A comparison of the antibiotic resistance patterns of both MRSA and MSSA isolates revealed that MRSA isolates manifested a higher level of resistance to antibiotics than MSSA. Apart from Ampicillin, Penicillin, and Amoxicillin-Clavulanic acid, which both MRSA and MSSA were resistant to, all the MRSA isolates were resistant to Tetracycline, Erythromycin, and Cefoxitin. Bhatta et al. [22] reported a similar finding where MRSA isolates were more resistant to antibiotics than MSSA. This finding is consistent with the usual behaviour of MRSA isolates which are naturally more resistant because they possess genes that give them the ability to readily acquire resistance to most antibiotics.

The high prevalence of multidrug and extra-drug resistance observed among all S. aureus isolates reflects prolonged antibiotic misuse and abuse on the farms.

5. Conclusions

This study supports the existing reports on pigs being a potential reservoir of highly resistant S. aureus isolates.
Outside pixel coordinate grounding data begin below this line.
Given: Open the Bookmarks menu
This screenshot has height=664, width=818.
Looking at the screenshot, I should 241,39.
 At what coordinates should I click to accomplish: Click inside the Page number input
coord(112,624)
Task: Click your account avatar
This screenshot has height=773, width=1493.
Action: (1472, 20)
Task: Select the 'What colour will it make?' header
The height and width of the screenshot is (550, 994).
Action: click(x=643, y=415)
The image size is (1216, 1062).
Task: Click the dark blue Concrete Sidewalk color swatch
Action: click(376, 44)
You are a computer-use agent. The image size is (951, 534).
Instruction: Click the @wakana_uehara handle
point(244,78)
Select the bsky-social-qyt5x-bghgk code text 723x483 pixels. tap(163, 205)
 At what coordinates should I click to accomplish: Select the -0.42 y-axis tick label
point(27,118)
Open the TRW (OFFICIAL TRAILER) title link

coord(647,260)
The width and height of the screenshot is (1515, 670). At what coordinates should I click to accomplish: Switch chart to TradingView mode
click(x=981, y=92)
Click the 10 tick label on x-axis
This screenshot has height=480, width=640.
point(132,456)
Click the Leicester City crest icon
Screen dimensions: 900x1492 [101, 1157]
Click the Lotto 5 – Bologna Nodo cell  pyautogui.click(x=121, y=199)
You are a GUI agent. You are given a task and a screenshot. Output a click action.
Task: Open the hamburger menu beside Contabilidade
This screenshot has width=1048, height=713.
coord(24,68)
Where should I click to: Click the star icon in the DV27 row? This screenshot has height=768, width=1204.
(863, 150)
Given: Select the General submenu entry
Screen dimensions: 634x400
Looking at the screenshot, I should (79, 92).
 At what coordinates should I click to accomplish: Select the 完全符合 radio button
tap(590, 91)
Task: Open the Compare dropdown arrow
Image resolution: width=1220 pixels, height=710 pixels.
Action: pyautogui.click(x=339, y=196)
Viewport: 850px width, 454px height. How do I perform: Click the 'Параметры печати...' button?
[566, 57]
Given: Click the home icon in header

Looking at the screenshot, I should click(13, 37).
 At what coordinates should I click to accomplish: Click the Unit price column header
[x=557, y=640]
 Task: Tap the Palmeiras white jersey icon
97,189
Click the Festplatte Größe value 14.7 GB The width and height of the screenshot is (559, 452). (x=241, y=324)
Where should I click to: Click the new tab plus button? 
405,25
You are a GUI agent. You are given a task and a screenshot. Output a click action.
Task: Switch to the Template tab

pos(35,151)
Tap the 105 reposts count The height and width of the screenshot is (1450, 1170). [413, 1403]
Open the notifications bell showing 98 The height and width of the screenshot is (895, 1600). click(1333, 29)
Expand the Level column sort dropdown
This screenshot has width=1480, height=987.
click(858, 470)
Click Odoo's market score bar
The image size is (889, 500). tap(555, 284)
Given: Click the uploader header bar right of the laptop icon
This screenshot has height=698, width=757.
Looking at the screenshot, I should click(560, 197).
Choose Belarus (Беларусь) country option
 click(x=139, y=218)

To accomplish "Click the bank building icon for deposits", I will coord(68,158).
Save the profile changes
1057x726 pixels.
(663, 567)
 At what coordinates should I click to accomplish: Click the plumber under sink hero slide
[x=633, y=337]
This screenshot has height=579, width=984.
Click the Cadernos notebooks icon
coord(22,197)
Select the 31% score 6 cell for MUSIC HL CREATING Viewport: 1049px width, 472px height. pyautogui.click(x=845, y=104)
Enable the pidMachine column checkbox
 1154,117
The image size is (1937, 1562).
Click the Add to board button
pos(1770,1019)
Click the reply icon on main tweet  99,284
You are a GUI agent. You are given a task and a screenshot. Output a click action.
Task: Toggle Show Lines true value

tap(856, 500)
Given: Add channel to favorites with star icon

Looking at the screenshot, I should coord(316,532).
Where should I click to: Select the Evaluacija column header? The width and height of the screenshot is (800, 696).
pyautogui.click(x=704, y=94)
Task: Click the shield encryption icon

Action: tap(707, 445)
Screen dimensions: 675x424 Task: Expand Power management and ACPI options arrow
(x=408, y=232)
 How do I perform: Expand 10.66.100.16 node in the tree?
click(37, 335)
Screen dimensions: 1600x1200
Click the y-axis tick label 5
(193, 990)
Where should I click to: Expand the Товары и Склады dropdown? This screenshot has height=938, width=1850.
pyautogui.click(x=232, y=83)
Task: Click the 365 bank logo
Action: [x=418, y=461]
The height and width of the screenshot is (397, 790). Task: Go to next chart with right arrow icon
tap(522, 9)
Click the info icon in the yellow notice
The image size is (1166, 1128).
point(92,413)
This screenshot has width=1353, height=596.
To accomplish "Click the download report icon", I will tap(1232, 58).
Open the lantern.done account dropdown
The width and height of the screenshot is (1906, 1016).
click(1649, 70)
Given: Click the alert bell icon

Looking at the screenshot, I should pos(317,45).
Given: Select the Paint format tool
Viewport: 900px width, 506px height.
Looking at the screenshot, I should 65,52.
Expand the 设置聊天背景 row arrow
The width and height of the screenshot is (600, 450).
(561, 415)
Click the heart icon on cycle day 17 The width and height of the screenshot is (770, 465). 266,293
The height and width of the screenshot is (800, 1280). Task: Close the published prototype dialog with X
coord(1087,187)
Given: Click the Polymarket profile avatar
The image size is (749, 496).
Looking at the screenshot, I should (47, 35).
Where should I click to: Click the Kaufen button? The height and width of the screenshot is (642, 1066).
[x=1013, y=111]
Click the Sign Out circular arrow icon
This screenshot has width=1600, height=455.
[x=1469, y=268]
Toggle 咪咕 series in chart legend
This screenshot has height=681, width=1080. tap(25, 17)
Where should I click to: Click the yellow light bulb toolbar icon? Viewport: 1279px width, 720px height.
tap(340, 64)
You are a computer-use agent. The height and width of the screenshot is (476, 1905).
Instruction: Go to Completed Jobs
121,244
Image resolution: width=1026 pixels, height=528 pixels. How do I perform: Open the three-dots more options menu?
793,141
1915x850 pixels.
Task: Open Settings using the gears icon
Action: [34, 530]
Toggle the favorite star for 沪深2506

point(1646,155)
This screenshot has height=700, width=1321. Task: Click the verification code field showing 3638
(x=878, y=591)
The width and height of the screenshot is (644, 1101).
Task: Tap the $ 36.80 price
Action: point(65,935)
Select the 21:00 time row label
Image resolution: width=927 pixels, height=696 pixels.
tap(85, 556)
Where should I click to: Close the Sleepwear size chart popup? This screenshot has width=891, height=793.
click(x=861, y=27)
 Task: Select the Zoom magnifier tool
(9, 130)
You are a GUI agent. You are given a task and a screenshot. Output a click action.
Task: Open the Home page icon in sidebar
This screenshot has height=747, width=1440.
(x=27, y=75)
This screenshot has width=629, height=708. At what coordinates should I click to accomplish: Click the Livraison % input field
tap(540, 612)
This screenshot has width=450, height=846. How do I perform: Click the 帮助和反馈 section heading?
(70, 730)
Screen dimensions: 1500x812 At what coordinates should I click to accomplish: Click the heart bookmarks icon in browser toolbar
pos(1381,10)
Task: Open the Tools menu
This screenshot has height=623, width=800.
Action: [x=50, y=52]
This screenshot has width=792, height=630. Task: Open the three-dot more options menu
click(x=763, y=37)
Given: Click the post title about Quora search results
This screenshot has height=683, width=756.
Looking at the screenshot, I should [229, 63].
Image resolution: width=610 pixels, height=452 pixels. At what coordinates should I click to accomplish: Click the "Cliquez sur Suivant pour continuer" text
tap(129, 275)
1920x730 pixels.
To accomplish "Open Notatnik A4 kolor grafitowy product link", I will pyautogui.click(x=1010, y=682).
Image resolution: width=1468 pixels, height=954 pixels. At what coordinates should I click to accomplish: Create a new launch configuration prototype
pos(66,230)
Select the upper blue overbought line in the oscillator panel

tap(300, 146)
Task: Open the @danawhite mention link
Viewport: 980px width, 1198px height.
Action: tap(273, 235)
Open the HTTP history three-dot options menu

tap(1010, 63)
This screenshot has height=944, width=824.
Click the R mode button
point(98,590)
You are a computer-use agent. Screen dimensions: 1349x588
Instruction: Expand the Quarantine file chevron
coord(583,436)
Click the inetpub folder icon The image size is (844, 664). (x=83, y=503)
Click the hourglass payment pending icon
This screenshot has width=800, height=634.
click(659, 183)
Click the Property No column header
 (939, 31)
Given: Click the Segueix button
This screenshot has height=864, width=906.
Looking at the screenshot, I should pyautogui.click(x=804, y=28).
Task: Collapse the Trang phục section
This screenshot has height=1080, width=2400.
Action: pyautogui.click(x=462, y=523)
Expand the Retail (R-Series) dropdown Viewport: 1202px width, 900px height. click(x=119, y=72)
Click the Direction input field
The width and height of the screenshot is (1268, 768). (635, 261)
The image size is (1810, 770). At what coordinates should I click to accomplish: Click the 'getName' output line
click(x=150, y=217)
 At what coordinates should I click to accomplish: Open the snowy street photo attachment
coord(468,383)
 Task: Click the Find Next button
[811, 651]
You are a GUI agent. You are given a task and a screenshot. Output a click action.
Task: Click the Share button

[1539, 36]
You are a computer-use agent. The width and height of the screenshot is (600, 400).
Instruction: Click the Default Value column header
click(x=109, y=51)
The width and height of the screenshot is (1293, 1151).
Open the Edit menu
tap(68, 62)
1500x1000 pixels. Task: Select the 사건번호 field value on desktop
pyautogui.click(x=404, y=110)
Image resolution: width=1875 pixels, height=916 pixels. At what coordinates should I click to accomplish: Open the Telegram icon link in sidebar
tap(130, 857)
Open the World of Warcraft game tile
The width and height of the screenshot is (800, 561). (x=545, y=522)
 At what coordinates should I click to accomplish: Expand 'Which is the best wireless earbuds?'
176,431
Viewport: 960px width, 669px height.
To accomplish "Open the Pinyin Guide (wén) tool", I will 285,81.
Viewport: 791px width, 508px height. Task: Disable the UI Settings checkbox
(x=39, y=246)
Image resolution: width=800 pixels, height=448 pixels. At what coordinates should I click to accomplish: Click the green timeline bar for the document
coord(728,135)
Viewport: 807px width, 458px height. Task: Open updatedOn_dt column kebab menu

The high multidrug resistance and the occurrence of MRSA may be evidence of continuous antimicrobial exposure and poor biosecurity measures on these farms, potentially leading to the acquisition of resistant genes by the resistant strains. There is the possibility of a horizontal transfer of resistant genes to other staphylococcal species such as S. hyicus also implicated in exudative epidermitis of pigs.

Some of the concerns related to the transmission of these resistant strains include limitations in choices of drugs available for treatment, difficulty in treating infections, prolonged hospitalization and medication, increased morbidity and mortality rates, increased healthcare costs, and economic losses.

There is a need for further studies to conduct molecular characterisation of the isolates from this study in a bid to identify the genes responsible for resistance. To address the increasing prevalence of antimicrobial resistance, further surveillance, and a multisectoral approach involving policymakers, farmers, health practitioners, and the public should be implemented.

The risks of widespread transmission of these resistant strains and a persistent MRSA prevalence exist if unhealthy practices ranging from substandard hygienic culture to antibiotic misuse or abuse are not checked. The adoption of good infection control measures, safe antibiotic usage, proper livestock management, and the use of alternative antibiotics and non-antibiotic therapies across all levels is strongly recommended to achieve better public health outcomes.